▶ RAW DATA
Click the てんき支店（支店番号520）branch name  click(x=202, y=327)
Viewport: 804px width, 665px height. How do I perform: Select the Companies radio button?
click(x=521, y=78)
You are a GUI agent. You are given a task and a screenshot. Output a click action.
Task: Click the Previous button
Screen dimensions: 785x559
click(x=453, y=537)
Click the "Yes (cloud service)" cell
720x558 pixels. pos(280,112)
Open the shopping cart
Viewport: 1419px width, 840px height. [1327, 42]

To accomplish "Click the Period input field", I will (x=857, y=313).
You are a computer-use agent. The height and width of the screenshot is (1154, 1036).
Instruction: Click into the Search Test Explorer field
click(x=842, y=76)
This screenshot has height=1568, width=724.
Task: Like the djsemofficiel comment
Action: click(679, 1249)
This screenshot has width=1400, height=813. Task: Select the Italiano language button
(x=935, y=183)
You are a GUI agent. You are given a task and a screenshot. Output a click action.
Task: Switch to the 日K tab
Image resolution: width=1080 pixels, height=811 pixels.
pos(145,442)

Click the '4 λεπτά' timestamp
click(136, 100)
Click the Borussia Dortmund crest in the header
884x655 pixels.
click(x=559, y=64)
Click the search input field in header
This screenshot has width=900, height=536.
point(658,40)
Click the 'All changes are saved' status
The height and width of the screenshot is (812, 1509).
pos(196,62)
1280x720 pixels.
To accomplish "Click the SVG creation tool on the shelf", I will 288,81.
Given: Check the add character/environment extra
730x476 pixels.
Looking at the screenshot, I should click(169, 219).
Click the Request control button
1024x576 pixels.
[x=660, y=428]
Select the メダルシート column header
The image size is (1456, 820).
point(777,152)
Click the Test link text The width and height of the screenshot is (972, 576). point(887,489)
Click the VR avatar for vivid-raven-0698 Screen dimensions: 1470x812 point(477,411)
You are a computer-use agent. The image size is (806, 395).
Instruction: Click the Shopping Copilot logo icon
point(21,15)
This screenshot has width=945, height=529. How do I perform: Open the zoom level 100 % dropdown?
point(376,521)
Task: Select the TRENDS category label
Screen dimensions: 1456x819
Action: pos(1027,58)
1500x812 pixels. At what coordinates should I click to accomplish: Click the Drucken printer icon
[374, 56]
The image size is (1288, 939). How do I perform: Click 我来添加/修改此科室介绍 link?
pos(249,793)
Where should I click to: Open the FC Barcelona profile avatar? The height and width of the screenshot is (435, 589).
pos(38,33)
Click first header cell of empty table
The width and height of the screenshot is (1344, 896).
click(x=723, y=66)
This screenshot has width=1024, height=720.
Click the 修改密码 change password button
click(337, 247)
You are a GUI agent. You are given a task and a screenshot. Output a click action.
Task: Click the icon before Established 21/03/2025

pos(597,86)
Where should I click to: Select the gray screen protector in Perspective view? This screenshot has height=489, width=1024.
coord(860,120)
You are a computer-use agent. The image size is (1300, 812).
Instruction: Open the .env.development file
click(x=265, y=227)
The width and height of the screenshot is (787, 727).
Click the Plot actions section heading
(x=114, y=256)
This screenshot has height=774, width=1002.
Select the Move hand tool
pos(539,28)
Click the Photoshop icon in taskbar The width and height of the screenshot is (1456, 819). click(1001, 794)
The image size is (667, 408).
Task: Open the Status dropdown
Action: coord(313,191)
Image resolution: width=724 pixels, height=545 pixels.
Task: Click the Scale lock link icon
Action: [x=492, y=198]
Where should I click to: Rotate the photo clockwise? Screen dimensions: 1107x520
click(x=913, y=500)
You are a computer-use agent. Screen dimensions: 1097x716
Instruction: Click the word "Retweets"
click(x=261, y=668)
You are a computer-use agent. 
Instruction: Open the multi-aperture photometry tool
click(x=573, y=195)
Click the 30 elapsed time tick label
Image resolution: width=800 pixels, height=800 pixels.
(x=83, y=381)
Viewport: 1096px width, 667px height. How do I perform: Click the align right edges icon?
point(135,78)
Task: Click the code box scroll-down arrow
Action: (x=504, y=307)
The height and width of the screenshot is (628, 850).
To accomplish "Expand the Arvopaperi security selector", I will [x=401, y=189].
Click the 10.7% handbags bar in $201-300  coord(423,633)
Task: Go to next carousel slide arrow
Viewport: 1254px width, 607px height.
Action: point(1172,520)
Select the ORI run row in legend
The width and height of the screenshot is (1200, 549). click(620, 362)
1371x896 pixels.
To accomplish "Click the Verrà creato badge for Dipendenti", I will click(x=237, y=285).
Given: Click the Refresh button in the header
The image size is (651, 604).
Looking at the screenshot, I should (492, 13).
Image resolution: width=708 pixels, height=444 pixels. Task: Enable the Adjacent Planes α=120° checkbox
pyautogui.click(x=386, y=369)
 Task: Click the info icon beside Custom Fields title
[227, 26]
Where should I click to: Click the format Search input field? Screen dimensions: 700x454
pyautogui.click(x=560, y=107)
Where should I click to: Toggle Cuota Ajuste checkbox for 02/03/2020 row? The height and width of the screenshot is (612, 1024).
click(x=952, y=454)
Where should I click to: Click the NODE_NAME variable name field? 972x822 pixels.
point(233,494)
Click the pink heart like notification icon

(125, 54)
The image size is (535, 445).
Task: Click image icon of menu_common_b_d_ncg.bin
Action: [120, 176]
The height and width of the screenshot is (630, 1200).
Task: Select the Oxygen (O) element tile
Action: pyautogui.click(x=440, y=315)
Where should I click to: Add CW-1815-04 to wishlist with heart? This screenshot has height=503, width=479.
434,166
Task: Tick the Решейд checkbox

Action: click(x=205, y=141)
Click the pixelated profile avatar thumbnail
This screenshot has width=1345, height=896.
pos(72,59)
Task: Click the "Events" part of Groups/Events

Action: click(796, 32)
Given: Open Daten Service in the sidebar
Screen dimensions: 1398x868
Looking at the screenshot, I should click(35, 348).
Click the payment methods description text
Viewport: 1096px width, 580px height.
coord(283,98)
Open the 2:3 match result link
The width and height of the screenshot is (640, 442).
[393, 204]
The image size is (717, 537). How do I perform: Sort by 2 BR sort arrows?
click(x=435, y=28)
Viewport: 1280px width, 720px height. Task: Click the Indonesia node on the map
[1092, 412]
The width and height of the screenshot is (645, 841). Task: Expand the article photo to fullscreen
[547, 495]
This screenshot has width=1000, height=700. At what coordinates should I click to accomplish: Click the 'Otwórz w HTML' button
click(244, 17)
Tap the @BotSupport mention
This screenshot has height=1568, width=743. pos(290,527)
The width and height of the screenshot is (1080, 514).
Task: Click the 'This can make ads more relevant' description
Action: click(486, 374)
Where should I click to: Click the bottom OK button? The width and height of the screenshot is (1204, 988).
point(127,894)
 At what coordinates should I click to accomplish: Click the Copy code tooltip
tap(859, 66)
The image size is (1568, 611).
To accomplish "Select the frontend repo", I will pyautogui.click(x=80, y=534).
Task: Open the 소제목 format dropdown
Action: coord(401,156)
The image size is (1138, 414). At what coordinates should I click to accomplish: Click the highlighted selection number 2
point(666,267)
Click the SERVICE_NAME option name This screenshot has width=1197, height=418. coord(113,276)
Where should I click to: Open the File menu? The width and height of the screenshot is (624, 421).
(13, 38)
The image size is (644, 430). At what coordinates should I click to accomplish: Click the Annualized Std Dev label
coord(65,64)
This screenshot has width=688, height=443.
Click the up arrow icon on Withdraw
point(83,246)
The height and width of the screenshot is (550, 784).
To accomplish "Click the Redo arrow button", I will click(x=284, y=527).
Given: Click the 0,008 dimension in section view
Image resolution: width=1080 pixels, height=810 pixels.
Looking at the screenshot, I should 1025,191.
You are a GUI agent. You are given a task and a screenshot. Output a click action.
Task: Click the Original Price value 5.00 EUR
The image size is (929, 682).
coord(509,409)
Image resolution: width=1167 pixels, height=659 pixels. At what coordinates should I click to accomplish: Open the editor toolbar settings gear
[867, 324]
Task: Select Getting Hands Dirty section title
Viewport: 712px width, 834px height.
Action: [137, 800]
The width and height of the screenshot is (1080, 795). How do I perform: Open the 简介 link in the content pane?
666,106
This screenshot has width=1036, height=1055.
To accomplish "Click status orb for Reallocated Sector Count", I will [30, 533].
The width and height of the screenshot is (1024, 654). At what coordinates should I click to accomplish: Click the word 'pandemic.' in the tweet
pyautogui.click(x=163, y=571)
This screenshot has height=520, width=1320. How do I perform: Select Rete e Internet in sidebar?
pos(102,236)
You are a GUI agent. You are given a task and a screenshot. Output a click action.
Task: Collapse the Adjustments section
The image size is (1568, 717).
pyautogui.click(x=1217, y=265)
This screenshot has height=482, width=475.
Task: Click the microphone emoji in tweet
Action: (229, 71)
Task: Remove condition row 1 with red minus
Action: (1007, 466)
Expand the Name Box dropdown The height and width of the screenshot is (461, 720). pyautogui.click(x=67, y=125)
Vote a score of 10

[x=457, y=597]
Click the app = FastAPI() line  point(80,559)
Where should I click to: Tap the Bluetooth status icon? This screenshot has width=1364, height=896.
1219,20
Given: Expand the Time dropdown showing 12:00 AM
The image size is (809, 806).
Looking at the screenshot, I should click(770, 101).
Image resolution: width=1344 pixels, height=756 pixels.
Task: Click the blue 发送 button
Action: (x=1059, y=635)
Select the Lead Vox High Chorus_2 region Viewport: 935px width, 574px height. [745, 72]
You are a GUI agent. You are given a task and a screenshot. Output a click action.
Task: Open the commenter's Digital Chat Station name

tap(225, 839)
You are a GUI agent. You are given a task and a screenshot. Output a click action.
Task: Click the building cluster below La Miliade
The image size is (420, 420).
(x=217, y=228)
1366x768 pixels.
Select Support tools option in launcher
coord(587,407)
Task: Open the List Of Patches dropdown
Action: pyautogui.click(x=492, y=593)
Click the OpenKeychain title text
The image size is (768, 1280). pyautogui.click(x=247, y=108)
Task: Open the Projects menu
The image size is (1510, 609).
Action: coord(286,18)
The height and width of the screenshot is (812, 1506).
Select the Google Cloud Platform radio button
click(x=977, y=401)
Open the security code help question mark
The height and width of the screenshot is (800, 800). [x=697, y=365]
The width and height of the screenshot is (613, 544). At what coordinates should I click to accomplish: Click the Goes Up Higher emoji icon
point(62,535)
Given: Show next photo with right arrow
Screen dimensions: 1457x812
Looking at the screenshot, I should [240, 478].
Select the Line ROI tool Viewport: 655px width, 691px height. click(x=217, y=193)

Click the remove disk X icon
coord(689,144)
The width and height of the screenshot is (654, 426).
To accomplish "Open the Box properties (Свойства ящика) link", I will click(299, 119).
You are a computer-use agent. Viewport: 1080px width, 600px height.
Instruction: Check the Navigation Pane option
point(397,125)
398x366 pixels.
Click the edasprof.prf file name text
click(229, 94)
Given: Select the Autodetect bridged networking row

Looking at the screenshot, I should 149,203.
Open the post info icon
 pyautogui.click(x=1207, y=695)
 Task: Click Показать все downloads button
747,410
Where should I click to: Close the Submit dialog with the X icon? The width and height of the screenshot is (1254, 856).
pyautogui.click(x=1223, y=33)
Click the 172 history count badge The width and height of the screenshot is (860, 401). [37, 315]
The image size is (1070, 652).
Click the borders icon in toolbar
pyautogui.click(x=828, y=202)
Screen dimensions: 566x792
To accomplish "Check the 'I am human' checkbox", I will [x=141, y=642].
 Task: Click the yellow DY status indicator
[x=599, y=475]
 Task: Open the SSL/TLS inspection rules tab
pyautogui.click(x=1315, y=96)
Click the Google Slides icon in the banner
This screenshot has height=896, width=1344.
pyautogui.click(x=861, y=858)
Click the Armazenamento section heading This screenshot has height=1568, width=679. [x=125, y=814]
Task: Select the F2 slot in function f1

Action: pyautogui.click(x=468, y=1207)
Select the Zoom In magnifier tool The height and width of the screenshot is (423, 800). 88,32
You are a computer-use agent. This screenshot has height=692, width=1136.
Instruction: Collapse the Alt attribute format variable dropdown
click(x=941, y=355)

▶ TASK DETAILS
Find each line in the records above that contains "next", and copy it.

▶ OUTPUT OF THE TASK
Task: Go to next carousel slide arrow
Given: Show next photo with right arrow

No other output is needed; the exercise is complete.